Il ragazzo ingoiò a vuoto.
<<E poi...cos'è successo?>> domandò ancora Renjun, mentre un peso sul suo petto cominciò a formarsi, secondo dopo secondo.
Due ninfee, leggermente appassite furono spinte dal leggero vento fino alle gambe della donna. Una era bianca come la neve mentre l'altra azzurra come il cielo. Porto le mani a coppa, sotto la superficie dell'acqua, e le tirò fuori. Lentamente le avvicinò al viso e dolcemente vi soffiò sopra. Renjun potè vedere perfettamente, come se il tempo avesse preso a scorrere a rallentatore, il modo in cui i fiori tornarono rigogliosi e vivi. La donna li avvicinò al viso di Renjun, tanto da coprirgli l'intera visuale.
<<Ho scelto>> rispose.
Una folata di vento arrivò più forte delle altre.

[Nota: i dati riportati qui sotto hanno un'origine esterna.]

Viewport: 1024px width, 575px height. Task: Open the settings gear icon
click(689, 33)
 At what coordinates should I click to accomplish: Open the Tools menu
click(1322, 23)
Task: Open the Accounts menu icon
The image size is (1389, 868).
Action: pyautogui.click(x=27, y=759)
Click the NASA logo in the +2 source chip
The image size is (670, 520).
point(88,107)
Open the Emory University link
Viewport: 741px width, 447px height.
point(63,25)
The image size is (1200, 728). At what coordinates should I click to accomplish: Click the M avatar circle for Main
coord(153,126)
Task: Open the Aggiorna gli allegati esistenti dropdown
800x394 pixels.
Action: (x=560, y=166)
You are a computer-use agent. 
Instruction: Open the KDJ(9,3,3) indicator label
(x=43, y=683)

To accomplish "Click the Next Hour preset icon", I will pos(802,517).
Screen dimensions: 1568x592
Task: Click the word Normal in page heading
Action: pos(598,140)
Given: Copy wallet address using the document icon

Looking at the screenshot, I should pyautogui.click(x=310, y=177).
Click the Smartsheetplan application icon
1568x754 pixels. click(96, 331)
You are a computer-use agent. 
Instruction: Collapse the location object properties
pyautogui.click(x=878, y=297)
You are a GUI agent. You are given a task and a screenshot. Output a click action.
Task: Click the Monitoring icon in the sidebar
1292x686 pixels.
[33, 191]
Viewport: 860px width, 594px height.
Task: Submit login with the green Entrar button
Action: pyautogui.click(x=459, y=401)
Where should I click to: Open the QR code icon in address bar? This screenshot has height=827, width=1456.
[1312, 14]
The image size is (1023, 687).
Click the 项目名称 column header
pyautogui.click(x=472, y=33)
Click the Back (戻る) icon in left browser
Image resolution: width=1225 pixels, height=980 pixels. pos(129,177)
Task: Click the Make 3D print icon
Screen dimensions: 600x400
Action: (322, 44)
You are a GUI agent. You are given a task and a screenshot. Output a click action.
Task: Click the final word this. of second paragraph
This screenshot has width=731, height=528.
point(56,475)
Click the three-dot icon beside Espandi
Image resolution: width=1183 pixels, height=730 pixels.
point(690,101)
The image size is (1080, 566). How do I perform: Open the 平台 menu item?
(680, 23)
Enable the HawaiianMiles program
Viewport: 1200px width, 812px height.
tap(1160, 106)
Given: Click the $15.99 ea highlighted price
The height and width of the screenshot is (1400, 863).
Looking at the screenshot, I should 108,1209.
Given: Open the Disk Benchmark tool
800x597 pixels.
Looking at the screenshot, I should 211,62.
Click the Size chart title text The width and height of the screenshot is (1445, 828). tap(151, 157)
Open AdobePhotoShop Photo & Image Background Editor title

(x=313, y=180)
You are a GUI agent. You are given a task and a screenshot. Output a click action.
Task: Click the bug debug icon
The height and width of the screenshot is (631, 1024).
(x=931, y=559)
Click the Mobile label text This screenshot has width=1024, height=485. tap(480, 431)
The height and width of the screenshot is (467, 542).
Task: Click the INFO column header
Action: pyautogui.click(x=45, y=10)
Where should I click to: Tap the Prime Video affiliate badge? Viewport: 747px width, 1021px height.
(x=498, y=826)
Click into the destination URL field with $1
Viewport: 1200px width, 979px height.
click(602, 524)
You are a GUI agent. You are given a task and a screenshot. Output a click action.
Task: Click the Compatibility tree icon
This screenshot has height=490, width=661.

Mei abbassò i fiori fra le sue mani in modo da permettere agli occhi di del ragazzi di vedere davanti a sé ciò che mai si sarebbe aspettato, ma che gli fece capire cosa la donna avesse voluto intendere con quelle parole.
Davanti a lui, in uno splendido principe dai lucenti capelli corvini, in un elegante hanbok verdino l'osservava in silenzio. Il suo sguardo era calmo e rilassato. Riflesso sulla superficie dell'acqua, che sembrava esser diventato un cielo notturno, vi era però un giovane ragazzo dai vivaci capelli azzurri in con dei pantaloni di un arancione acceso, una maglia nera ed uno splendido e gioioso sorriso.